**Instructions for the task**
Repeat the data below word for word, starting with the line that contains "You are a GUI" and going on through the end of the data. Leave out the pictures.

**Data rows**

---+---

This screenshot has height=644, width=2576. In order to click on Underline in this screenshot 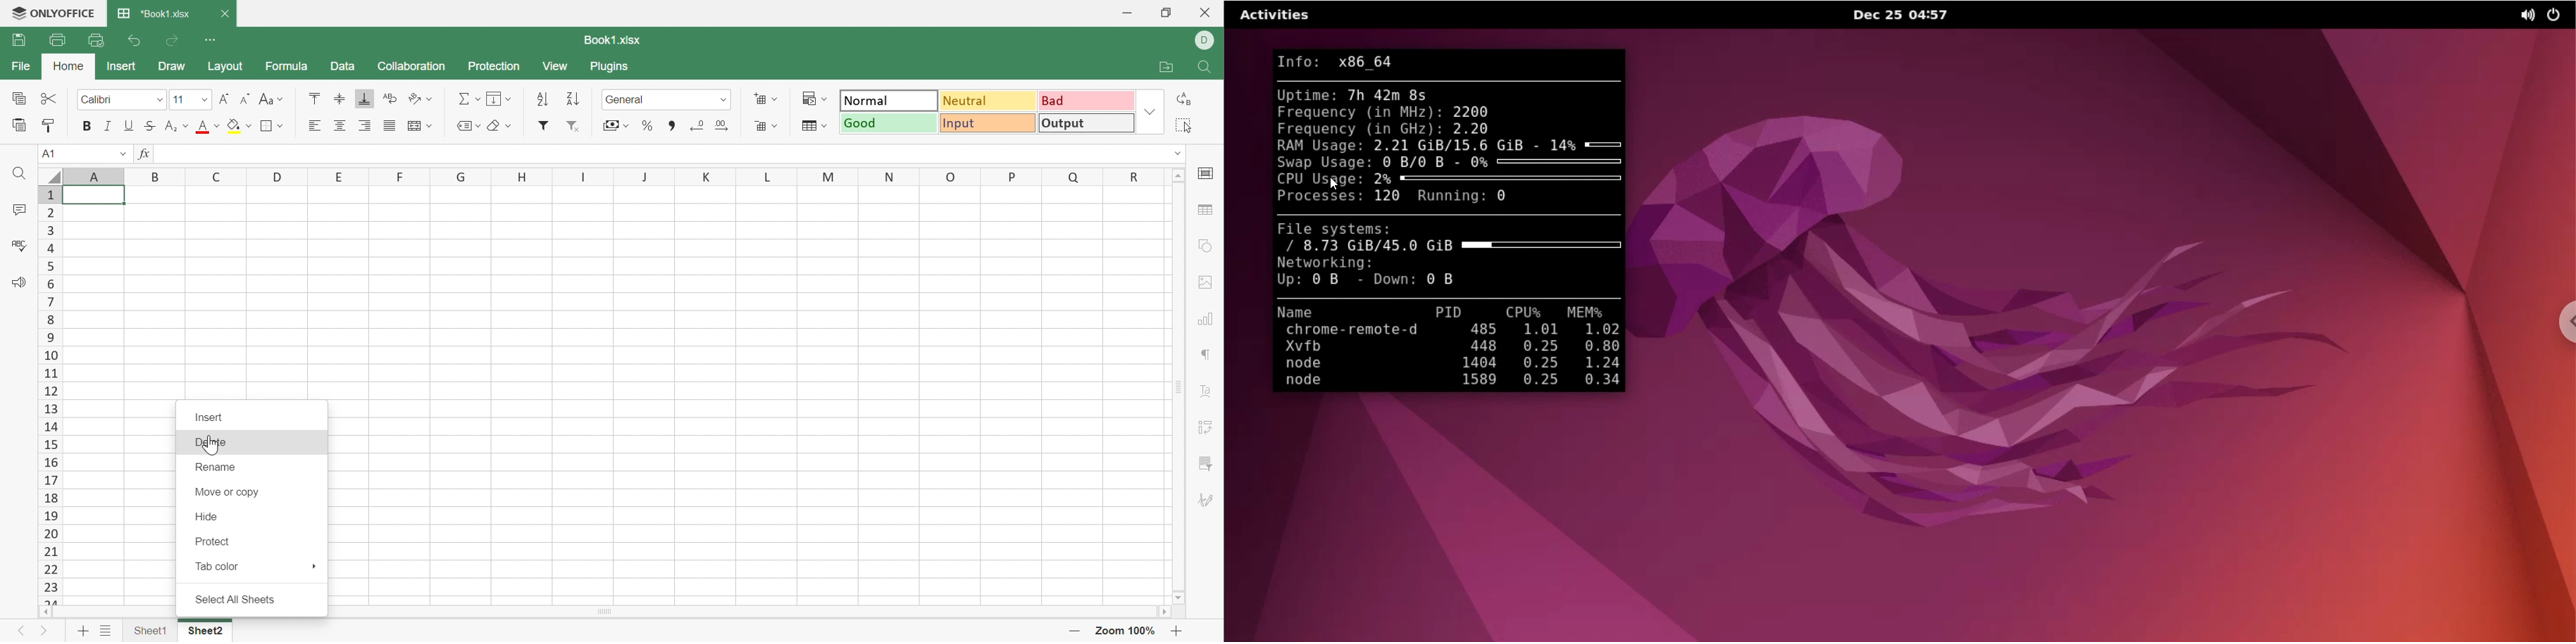, I will do `click(129, 125)`.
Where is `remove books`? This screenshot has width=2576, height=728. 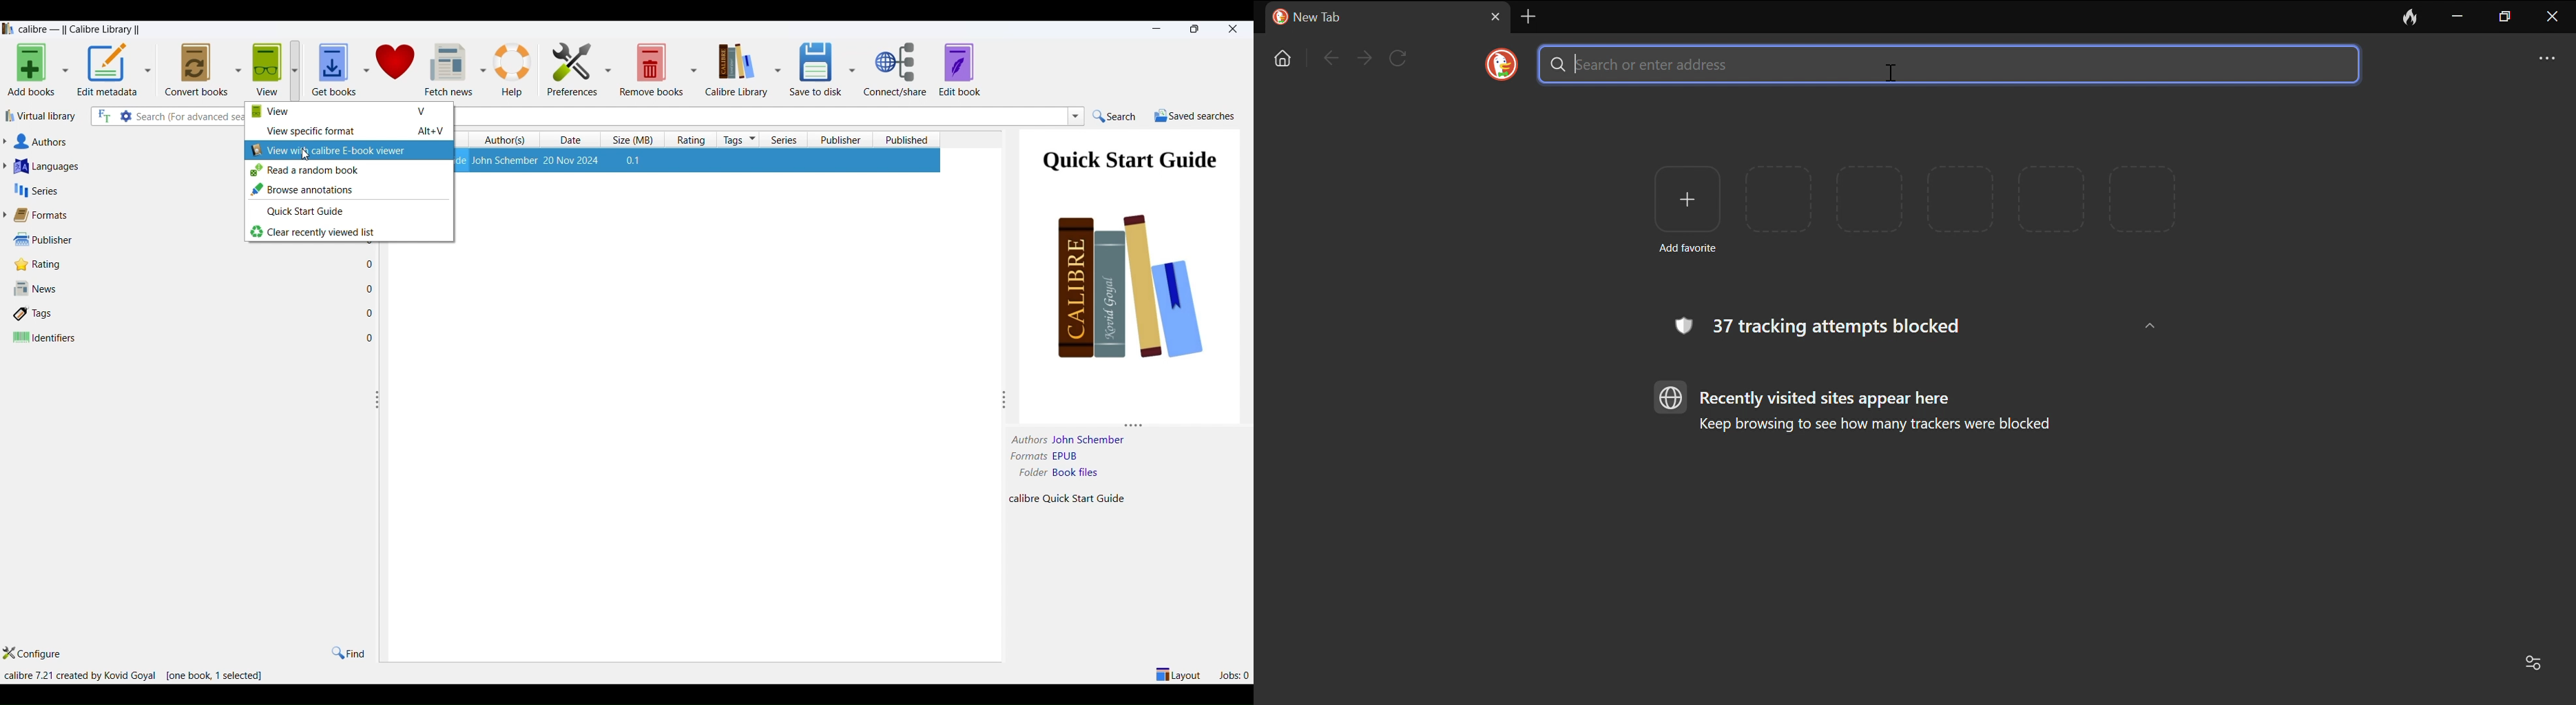 remove books is located at coordinates (650, 70).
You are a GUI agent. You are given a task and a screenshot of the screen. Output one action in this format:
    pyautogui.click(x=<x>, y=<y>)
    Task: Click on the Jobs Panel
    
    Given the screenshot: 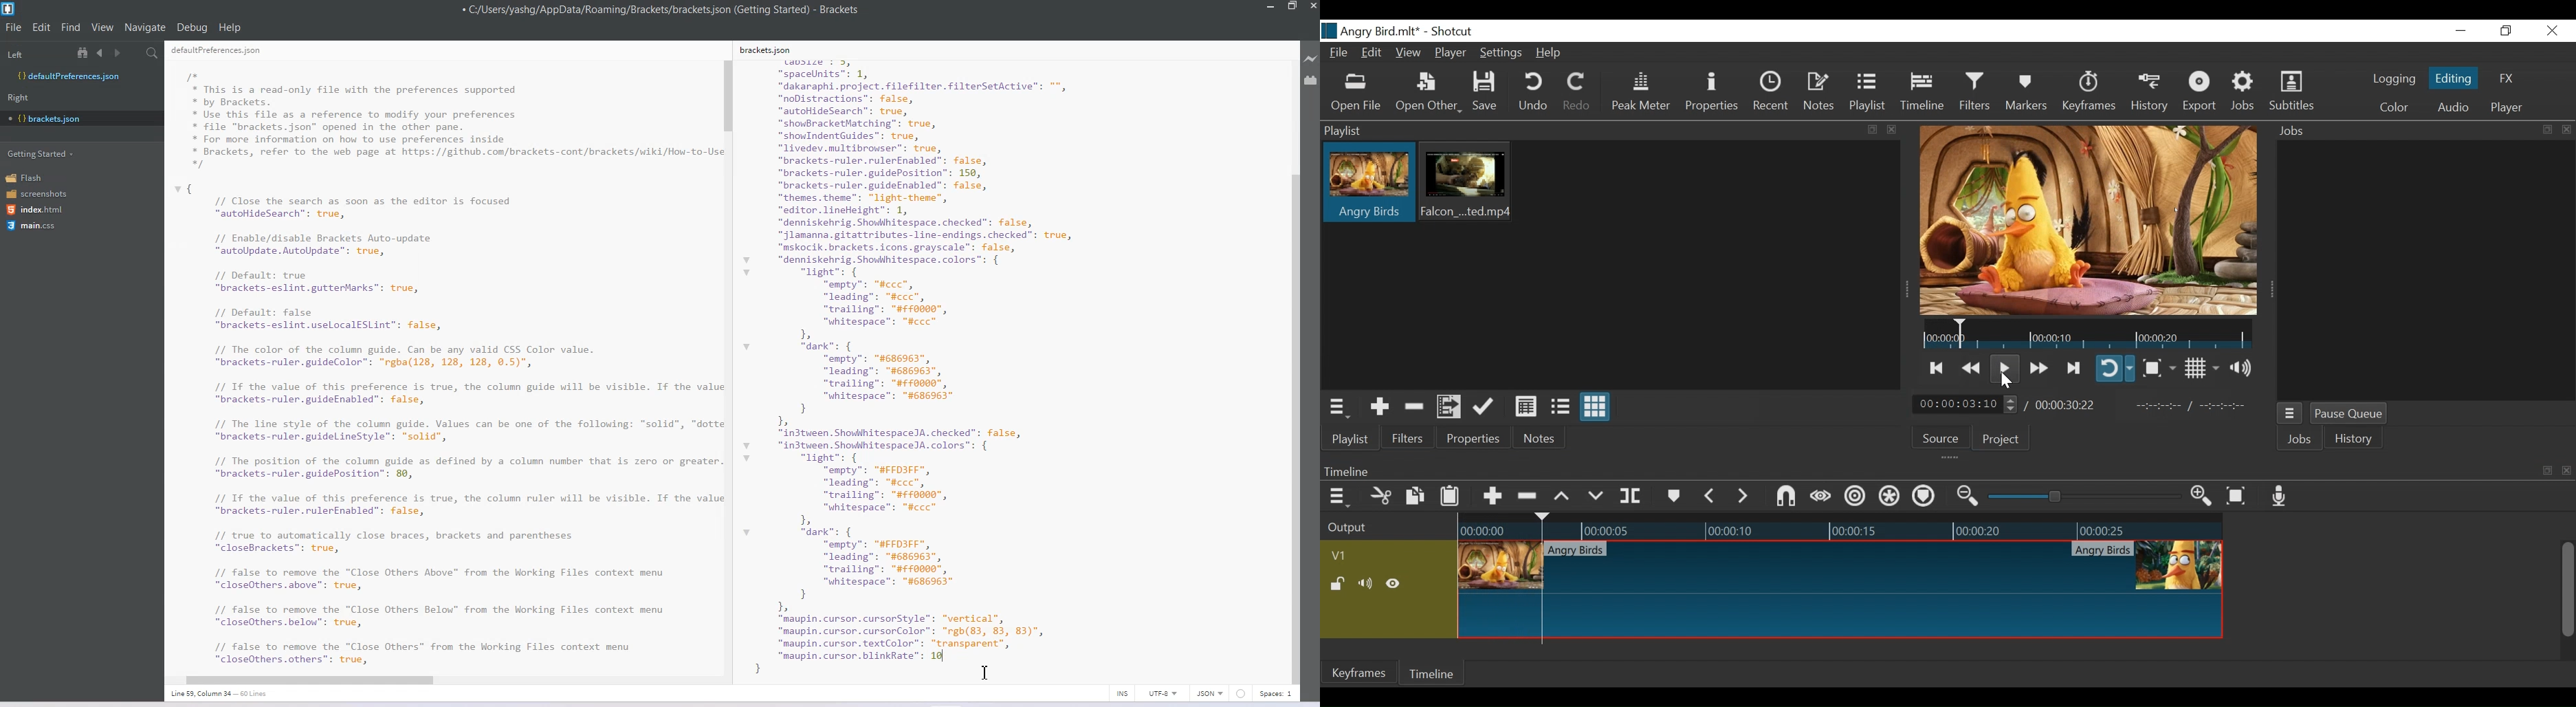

---+---

**Result**
You are a GUI agent. You are given a task and a screenshot of the screen. Output one action in this format:
    pyautogui.click(x=<x>, y=<y>)
    Task: Click on the Jobs Panel
    
    Given the screenshot: 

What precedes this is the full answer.